Kent Farrington (born December 28, 1980) is a professional show jumping rider for the United States. He is one of the top ranked riders in the world.

Early life
As an eight-year-old boy with no family background in horses, Kent’s entry into the sport began with weekly lessons at a stable housing carriage horses in downtown Chicago. Working his way from racing ponies to retraining ex-racehorses, Kent spent most of his junior career catch-riding for many industry professionals on horses that he was not familiar with.

He became an accomplished young rider, winning the Washington International Equitation Medal as well as the coveted Eiser/Pessoa National Equitation Medal Finals. Kent solidified his presence in the sport when he claimed a gold medal at the 1999 North American Young Riders International Competition at the age of 18

Professional career
Kent turned professional later that year, accepted a job with four-time British Olympian Tim Grubb, and later worked with two-time US Olympian Leslie Howard. At 21, Farrington started his own business and became one of the fastest riders to enter the club of earning over $1 million in prize money. He received the Maxine Beard Award, presented to the American rider who best displays true potential to represent the United States on the international stage.

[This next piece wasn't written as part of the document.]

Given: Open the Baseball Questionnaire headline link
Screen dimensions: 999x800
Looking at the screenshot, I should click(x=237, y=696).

Farrington’s first notable Grand Prix win was at Saugerties in 2004 with Madison; the following year Madison was named AGA’s "Horse of the Year" and Farrington “Trainer of the Year". Subsequent accomplishments include: winning team gold at the 2011 Pan American Games in Guadalajara and the King George V Gold Cup at CSIO Hickstead on Uceko, the Queen Elizabeth II Cup at Spruce Meadows and team bronze in Caen for the FEI World Equestrian Games both with Voyeur, and the Rolex Grand Prix in Geneva with Gazelle. Farrington was the first American to win the Rolex International Jumping Riders Club Rolex Top Ten Final in 2015 and he earned Team Silver with Voyeur at the Río 2016 Summer Olympics, both aboard Voyeur.

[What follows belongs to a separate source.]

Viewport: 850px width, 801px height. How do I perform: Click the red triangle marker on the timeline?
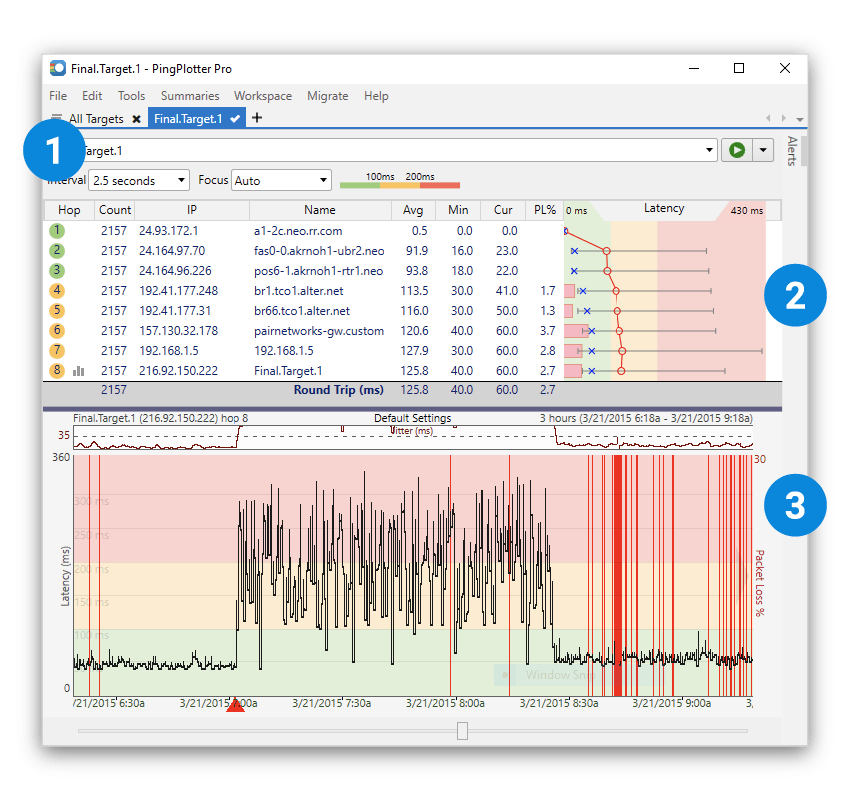click(236, 705)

In April 2017, Farrington took over as World Number One on the Longines rankings and held the top position until March 2018 after breaking both bones in his lower right leg while competing at the Winter Equestrian Festival in Wellington, Florida. Just 12 weeks later, Farrington returned to the show ring to compete at Royal Windsor CSI5* in the United Kingdom.

"I'm proud of where my team is today," Kent says. "It is a long way from where it began and I'm very fortunate to have an amazing group of people around me that have helped make my career what it is now. I'm excited to see where we can take it from here."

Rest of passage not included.